▸ Written task:
In the commentary on market-making firms, in which city is Flow Traders based?

▸ Extract provided:

◇ ◇ ◇ ◇ ◇

“Study the science of art. Study the art of science. Develop your senses — especially learn how to see. Realize that everything connects to everything else.” — Leonardo Da Vinci (~1500)
It has been a little while – since here – that we updated our analysis on the market making and high-speed trading strategy end of the playing field. And, during that time it came to our attention that our friends at Flow Traders N.V. (FT) had begun to feel a little left out of the fun. After all, it seemed we had inadvertently given that impression by showcasing our thoughts on Virtu’s progress and outlook as if it were the only remaining stand-alone public market making firm – now that the KCG acquisition had closed. (For those of you who are just joining us, you might refresh the thread on prior work around this topic, most notably, here…)
Personally, I don’t think Virtu will mind sharing a bit of the spotlight. With the Panthers near the basement of the NHL’s Atlantic division, there are bigger things to worry about. Although, they are getting the last laugh with my beloved Red Wings trailing the Panthers.
Anyway, as a brief formal introduction, FT is the only other stand-alone and public market making firm in the world today, based in Amsterdam, with a global footprint and specializing in ETPs – or exchange-traded products. Also, according to their website, it seems a significant perk of this shop is the latitude to access your Twitch account to stream and play Fortnite and other video games at your discretion, which should be a huge talent magnet…
In all seriousness, thanks guys for the squeaky wheel treatment, as this latest round of model updates – where we juxtapose net trading income and related analytics for the last 18 quarters ending Q2-2018 for Virtu, FT, KCG, and the CBOE Volatility Index (VIX) – was quite illuminating, as you will see with what follows. However, before we dive into the specific charts, I want to pause briefly to hammer a reminder on the context first:
Why is this piece of the story so important?
Because, besides continuing to be a rare bit of transparency into a very secretive, mythological and high-tech segment of the trading ecosystem (that we should not expect to last forever), it also defines the highest levels of workflow automation and process efficiency for the broader asset management ecosystem – and, perhaps, all of global financial services. In short, there is direct observational value here as well as a contextual value for insights about everything else in the neighborhood. Now, that may sound boring to some, but this particular variant of naughty talk is about to go mainstream.
With the increasing dominance of quantitative methods and workflow automation over the asset management world and their stakeholders – as we started to showcase here – tracking the pace of innovation, adoption and dominance around these techniques will be critical for the navigation of business transformation – whether you are already in bed with those techniques yet or not.

◇ ◇ ◇ ◇ ◇

▸ Data records:

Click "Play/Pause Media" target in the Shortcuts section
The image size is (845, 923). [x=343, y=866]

◇ ◇ ◇ ◇ ◇

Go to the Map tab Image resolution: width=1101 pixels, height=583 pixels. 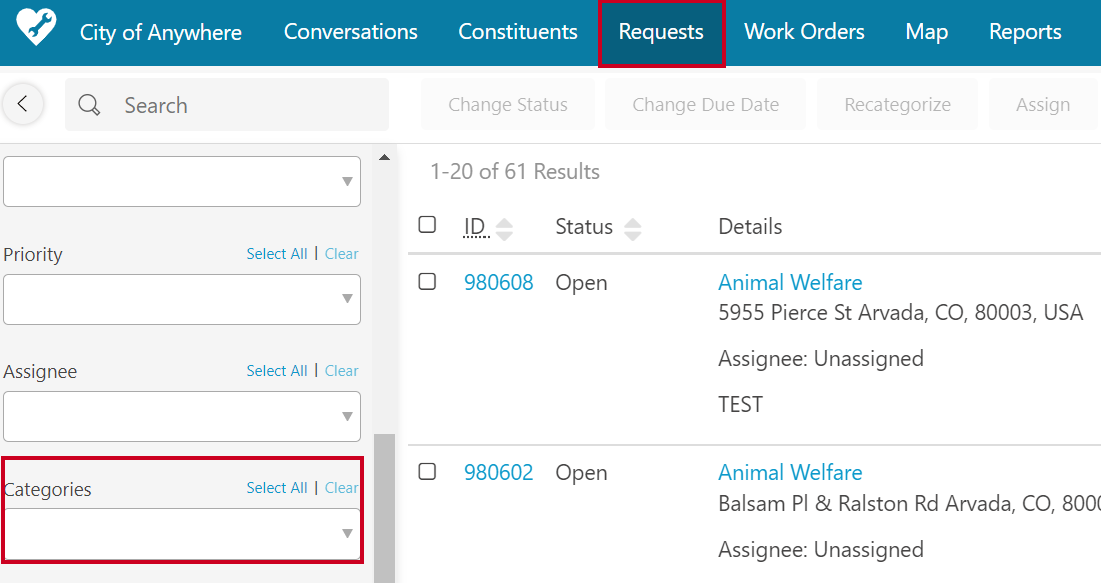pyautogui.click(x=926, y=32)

◇ ◇ ◇ ◇ ◇

▸ Exercise output:
Amsterdam